Drew nodded his head, “Everyone I’ve tried to help since this whole thing started, they’re almost all dead. I’m…I guess I’m just afraid that if we fail tomorrow, I’m going to let down a lot of people. I’m also worried about my friends. They expected me to be back yesterday. And if I don’t make it back, they’re going to be mostly helpless and stuck.”

“Drew, sit down,” Daryl said with some emphasis. And when he obeyed, Daryl looked at him, “You’re getting pre-battle jitters, it’s understandable. You were in the coast guard; all of your combat was reactionary. You didn’t have hours to think about all the things that could go wrong. When I was in the army, my first couple weeks in Iraq, I was just like you are now. Eventually, you learn how to deal with it.”

“But here’s the thing you have that I didn’t. You’ve already been in a ton of fights, and you came out alive. You’re not going to freeze up when you realize that your life is in danger, and I’m gonna guess you’re one hell of a scrapper.” Daryl looked around, “I know the plan has a lot of things that could go wrong, and stuff probably will; it always does. But we’re going to rescue all those people, and we’re going to be fine. We’ll do this together.”

“I just, I’m not the guy who should be doing this. I’m a nerd,” Drew explained, “My hobbies are Pathfinder, WoW, and playing with my dog.”

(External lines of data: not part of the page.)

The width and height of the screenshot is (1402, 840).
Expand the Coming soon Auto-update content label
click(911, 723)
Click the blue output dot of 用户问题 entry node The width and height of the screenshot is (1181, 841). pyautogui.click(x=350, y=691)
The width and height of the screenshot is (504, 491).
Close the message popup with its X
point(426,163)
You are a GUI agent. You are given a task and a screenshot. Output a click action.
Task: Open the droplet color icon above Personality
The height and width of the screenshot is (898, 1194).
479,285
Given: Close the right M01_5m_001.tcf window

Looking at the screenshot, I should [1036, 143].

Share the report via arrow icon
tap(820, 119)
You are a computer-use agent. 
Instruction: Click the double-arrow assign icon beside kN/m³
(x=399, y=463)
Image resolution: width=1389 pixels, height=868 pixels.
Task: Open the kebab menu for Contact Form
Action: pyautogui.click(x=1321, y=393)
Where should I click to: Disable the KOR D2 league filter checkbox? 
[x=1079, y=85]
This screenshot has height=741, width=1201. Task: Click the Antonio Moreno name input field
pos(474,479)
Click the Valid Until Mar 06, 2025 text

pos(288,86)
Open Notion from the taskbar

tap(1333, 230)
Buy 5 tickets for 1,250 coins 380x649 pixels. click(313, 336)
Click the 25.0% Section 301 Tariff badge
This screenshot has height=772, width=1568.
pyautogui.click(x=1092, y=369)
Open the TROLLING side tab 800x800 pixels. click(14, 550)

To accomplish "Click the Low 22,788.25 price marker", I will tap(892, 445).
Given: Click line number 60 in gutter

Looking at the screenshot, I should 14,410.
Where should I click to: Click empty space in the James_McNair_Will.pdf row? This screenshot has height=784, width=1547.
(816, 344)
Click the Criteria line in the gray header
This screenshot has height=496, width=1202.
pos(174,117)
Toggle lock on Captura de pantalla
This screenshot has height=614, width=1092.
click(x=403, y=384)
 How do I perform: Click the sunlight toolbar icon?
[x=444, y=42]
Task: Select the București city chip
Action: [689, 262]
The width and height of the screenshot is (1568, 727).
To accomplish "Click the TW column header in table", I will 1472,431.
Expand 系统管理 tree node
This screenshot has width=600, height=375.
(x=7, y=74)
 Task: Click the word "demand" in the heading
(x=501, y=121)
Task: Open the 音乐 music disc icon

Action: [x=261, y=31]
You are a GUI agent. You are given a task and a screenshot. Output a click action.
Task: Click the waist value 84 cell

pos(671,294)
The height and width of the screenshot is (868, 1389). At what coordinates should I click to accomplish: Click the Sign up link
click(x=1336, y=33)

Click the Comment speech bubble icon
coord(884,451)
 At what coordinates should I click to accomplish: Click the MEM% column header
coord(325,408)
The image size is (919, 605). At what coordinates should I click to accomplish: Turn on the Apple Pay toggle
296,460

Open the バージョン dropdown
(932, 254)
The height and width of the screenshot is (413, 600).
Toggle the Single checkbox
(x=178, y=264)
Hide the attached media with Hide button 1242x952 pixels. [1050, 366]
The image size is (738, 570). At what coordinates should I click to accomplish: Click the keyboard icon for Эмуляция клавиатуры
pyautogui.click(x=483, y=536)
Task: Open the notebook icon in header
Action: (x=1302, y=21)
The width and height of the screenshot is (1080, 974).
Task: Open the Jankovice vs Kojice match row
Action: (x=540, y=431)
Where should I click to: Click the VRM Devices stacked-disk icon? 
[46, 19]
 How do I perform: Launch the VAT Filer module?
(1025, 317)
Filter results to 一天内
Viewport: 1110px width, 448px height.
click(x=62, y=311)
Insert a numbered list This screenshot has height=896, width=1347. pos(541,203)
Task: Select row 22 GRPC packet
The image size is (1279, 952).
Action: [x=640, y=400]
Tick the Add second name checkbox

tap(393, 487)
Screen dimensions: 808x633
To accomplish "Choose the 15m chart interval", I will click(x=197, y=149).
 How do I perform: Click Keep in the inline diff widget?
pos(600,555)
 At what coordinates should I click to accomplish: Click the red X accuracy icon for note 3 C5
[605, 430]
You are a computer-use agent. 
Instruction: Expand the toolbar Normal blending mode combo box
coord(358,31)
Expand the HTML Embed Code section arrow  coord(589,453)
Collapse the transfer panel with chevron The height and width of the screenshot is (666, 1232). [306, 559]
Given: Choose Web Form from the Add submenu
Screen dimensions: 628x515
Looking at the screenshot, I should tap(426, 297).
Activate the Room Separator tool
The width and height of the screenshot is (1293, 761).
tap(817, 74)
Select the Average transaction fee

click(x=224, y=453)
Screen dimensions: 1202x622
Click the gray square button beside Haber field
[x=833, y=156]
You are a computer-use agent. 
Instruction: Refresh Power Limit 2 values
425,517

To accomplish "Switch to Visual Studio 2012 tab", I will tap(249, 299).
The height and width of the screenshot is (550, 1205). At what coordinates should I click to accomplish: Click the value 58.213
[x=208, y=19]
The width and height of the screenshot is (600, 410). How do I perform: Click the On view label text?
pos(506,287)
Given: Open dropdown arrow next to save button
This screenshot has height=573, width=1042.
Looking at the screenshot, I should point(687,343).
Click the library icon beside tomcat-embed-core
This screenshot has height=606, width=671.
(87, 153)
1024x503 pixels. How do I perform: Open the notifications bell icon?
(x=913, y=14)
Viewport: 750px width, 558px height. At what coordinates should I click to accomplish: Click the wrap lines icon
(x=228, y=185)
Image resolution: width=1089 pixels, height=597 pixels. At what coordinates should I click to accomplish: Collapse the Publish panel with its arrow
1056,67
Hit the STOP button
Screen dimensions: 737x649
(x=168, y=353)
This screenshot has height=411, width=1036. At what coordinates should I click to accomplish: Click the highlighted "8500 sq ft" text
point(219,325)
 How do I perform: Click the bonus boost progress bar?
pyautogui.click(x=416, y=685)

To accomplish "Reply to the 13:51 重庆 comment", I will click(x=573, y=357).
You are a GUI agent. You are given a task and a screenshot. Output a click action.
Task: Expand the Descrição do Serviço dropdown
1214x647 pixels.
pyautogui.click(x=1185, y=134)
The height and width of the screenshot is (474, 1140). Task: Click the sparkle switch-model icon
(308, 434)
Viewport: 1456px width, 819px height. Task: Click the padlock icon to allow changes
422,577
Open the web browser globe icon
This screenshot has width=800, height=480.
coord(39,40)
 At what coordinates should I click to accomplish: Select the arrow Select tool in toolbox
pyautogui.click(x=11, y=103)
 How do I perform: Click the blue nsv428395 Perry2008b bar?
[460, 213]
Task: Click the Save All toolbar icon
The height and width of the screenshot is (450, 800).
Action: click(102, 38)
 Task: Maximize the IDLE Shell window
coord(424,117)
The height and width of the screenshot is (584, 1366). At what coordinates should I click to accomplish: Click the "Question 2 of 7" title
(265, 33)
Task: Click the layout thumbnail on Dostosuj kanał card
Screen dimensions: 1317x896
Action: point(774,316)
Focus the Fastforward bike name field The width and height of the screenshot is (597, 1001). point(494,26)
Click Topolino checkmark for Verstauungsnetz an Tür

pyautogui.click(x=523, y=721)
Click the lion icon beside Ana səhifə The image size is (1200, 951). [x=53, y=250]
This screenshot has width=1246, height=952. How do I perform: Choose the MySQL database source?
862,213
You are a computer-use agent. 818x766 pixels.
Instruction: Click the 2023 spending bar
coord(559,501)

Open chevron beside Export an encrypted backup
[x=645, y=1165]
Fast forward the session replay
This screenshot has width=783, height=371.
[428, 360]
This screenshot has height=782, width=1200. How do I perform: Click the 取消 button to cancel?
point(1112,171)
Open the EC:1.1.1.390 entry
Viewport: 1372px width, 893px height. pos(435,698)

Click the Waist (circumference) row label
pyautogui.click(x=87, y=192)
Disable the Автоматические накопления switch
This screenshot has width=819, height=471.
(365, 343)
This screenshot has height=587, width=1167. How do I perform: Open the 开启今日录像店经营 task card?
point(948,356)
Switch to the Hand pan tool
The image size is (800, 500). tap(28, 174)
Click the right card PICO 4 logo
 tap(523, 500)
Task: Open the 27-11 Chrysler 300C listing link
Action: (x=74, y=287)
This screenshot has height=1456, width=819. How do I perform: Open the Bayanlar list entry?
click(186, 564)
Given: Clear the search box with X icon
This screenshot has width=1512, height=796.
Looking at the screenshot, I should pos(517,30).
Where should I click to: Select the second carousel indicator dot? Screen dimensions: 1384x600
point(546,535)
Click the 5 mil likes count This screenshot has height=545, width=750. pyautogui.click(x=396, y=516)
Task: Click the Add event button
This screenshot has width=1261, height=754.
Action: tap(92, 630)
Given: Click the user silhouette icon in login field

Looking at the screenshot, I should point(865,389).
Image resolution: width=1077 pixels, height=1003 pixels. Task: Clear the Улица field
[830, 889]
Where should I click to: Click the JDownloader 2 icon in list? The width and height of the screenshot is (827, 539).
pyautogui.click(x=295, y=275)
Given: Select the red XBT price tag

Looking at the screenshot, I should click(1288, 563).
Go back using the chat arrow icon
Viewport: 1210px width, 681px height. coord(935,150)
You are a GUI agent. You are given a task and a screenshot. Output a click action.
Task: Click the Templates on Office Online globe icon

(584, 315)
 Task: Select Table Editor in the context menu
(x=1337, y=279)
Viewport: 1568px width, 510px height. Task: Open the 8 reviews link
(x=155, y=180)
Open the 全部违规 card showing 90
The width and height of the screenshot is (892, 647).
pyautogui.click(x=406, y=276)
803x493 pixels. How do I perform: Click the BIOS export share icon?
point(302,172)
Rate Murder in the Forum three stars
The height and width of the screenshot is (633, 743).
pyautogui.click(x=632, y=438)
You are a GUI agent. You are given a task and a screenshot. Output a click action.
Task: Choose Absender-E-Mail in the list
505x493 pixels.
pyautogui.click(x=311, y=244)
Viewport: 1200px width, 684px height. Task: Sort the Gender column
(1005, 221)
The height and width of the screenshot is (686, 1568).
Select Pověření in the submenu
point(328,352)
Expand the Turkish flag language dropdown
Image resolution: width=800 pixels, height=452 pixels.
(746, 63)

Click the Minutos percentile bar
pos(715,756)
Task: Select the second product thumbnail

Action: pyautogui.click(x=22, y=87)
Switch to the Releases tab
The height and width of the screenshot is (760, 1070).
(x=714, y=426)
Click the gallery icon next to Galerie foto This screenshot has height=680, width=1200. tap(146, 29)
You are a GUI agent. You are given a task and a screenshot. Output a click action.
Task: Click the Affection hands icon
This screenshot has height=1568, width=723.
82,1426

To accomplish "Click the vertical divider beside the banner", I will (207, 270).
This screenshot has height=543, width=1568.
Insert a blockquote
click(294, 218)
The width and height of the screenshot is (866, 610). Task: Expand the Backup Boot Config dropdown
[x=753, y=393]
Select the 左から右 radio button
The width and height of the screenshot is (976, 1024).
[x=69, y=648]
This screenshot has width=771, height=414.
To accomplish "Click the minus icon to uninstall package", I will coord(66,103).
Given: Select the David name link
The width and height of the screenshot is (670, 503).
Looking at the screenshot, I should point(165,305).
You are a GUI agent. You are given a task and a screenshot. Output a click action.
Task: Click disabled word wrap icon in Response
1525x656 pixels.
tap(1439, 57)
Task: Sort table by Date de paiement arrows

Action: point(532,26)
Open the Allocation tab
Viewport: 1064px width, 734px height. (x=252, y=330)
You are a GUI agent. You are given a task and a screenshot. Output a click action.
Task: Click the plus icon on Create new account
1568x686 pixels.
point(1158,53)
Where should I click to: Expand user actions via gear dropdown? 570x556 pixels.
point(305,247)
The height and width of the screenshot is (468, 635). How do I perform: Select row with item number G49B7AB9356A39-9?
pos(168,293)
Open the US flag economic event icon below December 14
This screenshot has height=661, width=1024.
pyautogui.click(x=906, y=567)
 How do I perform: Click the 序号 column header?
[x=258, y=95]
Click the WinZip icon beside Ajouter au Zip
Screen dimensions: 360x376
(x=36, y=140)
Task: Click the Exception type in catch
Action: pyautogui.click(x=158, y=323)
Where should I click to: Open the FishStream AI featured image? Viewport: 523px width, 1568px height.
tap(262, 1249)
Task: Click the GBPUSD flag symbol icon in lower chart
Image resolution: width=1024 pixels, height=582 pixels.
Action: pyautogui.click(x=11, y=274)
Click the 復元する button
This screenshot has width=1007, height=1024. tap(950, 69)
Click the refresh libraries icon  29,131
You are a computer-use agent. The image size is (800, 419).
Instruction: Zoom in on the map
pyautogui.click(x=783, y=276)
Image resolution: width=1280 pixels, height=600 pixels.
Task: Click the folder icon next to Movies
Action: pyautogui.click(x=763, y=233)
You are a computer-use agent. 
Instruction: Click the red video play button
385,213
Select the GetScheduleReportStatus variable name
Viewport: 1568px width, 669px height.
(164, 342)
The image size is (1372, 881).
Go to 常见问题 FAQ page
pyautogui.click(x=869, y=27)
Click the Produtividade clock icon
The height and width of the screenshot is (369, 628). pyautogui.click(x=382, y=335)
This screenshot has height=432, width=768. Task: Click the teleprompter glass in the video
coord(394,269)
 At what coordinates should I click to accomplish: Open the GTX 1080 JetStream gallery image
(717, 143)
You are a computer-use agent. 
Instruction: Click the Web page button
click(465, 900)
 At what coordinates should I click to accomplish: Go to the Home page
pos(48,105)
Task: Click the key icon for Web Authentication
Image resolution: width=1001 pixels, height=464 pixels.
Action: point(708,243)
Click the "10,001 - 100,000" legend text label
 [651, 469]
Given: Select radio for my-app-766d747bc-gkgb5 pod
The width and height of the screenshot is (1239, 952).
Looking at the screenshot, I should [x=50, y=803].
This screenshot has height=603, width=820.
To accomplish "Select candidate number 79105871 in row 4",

“Yeah? So, what? You fought your way out of a dungeon and then stopped a cultist sacrifice. I think that sounds exactly like what you would do in Pathfinder or WoW. Your experience is relevant here; heck, you’re a mage in real life now. Who cares if those were just games? Think of them as battle simulations that all trained you for this,” Daryl said with a bit of a laugh, “Hell, I wish I would have played more of them; maybe then I wouldn’t be mostly worthless in a fight.”

Drew shook his head, “You’re not worthless, you’re just…specialized in a different way. Against a foe that could be hurt by weapons, you’d be deadly. You’re built to be an assassin. Just because this is a paper and scissors fight doesn’t mean there won’t be fights down the road where you’re the rock to their scissors. That’s what I learned in Pathfinder; there’s always a counter.”